While the law is silent as to control of the private foundation itself, presumably the foundation, as a nonprofit corporation, could have substantial contributors or their family members serve as statutory members of the private foundation. Those statutory members could have the right to appoint and remove all of the foundation's directors, such that the contributing family maintains ultimate control although constituting only a minority of the foundation's board. Alternatively, the substantial contributor and/or his or her family could hold designation rights with respect to the foundation's board of directors. Of course, regardless of the source of their election, appointment or designation to the board, the directors owe their fiduciary duties to the private foundation and its charitable purposes.
- There is no loan outstanding from the business enterprise to a substantial contributor to the private foundation or a family member of such a contributor.
Note that the Newman's Own exception does not apply to donor advised funds and certain supporting organizations that are subject to the excess business holdings rules, charitable trusts, or split-interest trusts.

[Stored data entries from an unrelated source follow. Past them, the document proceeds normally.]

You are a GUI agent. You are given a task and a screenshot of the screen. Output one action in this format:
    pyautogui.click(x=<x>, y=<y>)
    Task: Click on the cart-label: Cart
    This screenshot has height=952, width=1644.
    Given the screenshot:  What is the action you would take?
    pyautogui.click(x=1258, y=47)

Excess Business Holdings (Generally)
The excess business holdings rules applicable to private foundations and certain deemed private foundations (e.g., donor advised funds and certain supporting organizations) are designed to limit an individual's ability to retain control of a business enterprise by establishing a private foundation and transferring substantial ownership of the business to such private foundation.

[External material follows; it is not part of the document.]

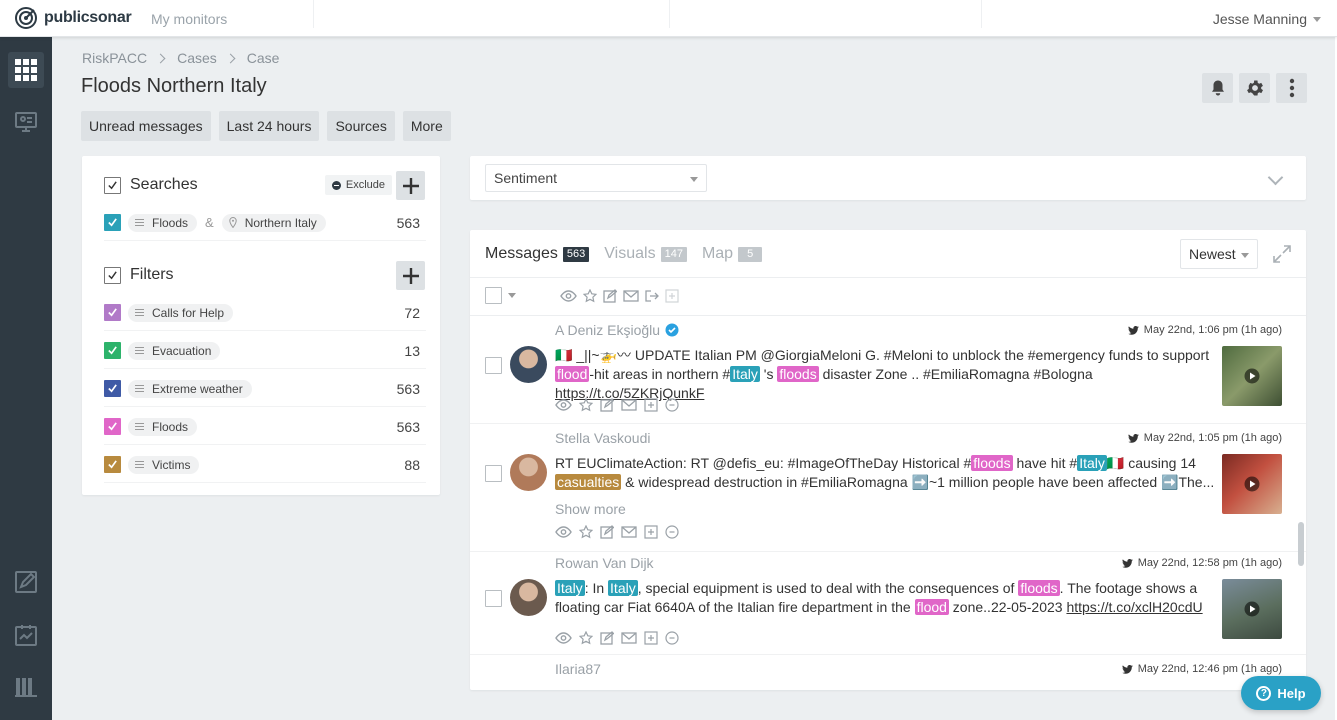 This screenshot has height=720, width=1337. I want to click on rail-dashboard-button, so click(26, 70).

Section 4943 of the Internal Revenue Code limits the percentage interest that a private foundation and its disqualified persons can together own in a business enterprise to 20%, though the limit is increased to 35% if the foundation can demonstrate that an unrelated person or persons have effective control over the business enterprise. A foundation generally has a 5-year period to dispose of excess business holdings acquired other than by purchase, such as by gift or bequest, without being subject to tax on such excess business holdings. This 5-year period may be extended an additional 5 years in limited circumstances, such as an unusually large gift or bequest of diverse business holdings or holdings with complex corporate structures.

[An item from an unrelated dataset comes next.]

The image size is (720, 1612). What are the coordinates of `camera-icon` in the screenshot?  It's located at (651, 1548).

The initial tax is equal to 5% of the value of the excess business holdings held during the foundation's applicable taxable year. After the initial tax has been imposed, an excise tax of 200% of the excess holdings is imposed on the foundation if it has not disposed of the remaining excess business holdings by the end of the applicable taxable period. This 200% confiscatory tax ensures that private foundations seek to immediately dispose of any excess business holdings.
The new exception appears best suited to situations where an individual is seeking to transfer ownership of a wholly-owned business to a private foundation by gift or bequest, and for the business to pay dividends of all of its profits to the foundation.
Notwithstanding the independent operation requirements, the contributor and his or her family can still maintain ultimate control of the private foundation (through statutory membership interests or director designation rights) while the private foundation retains 100% of the voting interest in the business enterprise.
Also, as a for-profit, the business enterprise can utilize "phantom" stock or similar equity-based incentive compensation plans for senior executives and other key employees as an alternative to stock options or an employee stock ownership plan (ESOP). Non-voting stock or options can also be utilized and eventually monetized upon a sale of the business by the foundation or an initial public offering (IPO) of 80% or more of the foundation's stock in the business enterprise.
The content of this article is intended to provide a general guide to the subject matter. Specialist advice should be sought about your specific circumstances.